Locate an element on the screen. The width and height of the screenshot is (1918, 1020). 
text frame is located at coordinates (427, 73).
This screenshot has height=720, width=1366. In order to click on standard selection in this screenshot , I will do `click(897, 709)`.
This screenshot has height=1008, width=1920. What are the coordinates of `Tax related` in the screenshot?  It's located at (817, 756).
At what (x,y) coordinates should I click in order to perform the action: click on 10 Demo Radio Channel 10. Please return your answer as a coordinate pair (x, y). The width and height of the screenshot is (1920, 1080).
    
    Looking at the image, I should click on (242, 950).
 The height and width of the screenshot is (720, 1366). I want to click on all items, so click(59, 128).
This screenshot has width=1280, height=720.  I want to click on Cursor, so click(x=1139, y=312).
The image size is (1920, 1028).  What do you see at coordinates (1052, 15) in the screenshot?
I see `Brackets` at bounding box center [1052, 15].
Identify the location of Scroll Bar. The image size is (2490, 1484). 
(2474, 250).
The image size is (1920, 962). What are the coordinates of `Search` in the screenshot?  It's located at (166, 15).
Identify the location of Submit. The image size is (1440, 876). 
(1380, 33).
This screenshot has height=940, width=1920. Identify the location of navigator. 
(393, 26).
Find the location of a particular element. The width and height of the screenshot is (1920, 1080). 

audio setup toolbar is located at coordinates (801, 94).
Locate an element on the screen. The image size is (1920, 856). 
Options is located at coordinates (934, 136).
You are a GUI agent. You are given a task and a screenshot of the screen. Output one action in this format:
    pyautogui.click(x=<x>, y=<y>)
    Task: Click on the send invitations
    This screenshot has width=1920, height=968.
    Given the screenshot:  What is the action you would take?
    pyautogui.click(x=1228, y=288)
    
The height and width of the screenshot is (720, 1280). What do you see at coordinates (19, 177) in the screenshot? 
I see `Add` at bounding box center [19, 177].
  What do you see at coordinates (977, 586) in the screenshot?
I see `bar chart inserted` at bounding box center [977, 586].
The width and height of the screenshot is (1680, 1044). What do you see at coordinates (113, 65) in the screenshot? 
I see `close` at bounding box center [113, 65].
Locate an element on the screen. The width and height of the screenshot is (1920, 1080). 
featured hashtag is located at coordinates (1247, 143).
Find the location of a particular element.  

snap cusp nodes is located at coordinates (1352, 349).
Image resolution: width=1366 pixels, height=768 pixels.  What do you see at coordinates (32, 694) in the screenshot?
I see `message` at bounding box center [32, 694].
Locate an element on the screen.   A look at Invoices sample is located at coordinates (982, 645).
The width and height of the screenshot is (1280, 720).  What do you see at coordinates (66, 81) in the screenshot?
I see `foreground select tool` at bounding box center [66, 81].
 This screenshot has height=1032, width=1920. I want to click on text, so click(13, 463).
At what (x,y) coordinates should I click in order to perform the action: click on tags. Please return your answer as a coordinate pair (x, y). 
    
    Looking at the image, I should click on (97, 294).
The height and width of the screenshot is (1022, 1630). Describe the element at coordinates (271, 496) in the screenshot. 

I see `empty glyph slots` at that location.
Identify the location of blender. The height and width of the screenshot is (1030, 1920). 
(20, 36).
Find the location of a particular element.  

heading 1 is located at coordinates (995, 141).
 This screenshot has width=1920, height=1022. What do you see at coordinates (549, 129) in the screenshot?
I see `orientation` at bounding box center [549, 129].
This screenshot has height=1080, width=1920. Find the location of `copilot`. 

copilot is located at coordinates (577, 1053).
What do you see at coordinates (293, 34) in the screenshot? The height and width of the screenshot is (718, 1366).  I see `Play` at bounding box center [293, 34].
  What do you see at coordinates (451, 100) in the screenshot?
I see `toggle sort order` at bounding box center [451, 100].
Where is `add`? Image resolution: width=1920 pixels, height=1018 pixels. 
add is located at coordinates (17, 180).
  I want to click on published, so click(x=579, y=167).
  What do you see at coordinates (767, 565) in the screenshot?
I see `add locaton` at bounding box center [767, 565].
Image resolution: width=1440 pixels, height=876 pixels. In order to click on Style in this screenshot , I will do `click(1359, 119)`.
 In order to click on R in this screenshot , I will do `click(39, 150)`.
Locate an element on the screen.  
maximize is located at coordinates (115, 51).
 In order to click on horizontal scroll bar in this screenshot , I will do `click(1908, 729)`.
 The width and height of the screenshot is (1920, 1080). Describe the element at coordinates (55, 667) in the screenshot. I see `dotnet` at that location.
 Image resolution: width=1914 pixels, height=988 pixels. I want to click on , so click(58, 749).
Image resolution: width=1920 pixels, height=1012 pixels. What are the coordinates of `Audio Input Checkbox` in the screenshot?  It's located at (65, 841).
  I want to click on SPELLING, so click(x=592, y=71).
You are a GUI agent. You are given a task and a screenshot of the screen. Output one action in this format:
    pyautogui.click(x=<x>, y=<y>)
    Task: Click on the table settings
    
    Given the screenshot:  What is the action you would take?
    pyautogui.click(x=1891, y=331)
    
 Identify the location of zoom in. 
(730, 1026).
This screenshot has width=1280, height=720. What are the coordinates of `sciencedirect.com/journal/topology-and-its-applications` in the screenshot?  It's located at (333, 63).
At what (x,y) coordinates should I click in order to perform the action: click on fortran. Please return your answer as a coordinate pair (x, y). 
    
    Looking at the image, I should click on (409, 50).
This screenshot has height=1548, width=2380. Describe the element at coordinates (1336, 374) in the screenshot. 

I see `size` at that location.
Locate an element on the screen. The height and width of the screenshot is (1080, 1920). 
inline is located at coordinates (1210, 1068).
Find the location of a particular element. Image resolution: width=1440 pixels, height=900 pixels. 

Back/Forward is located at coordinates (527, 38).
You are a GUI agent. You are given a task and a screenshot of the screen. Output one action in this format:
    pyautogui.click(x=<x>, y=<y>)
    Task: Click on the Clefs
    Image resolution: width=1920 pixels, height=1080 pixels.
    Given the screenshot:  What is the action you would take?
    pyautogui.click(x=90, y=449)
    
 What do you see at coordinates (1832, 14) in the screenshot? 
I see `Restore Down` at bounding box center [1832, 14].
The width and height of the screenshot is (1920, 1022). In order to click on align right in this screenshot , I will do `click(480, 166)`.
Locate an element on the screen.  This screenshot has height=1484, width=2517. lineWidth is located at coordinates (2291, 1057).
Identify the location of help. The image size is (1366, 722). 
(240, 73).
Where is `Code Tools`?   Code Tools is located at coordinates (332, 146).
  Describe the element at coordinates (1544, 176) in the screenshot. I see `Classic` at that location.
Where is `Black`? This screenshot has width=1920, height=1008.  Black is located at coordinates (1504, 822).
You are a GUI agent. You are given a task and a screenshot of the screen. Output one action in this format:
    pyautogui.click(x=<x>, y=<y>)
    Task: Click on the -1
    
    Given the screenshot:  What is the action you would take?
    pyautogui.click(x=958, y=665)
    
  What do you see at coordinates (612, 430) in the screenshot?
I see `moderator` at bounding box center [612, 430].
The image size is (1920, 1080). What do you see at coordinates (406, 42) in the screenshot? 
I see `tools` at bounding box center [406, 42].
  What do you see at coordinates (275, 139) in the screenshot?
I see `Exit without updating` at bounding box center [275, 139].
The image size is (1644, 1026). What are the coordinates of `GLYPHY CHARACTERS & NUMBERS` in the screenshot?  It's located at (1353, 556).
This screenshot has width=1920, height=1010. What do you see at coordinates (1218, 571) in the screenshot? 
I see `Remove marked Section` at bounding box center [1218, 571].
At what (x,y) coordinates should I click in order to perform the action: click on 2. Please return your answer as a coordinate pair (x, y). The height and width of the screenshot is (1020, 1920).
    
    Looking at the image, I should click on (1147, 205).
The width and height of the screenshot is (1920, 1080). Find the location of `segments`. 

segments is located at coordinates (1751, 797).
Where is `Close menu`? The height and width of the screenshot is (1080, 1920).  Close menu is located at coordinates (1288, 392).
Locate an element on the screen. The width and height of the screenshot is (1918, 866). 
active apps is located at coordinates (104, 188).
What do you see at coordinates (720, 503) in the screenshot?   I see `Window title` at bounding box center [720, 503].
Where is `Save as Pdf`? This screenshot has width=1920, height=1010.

- - -

_Exercise_
Reproduce verbatim the stretch of the records from their start through the line containing "This screenshot has height=1008, width=1920.", with that line included.

_Solution_
Locate an element on the screen. The width and height of the screenshot is (1918, 1020). 
text frame is located at coordinates (427, 73).
This screenshot has height=720, width=1366. In order to click on standard selection in this screenshot , I will do `click(897, 709)`.
This screenshot has height=1008, width=1920. What are the coordinates of `Tax related` in the screenshot?  It's located at (817, 756).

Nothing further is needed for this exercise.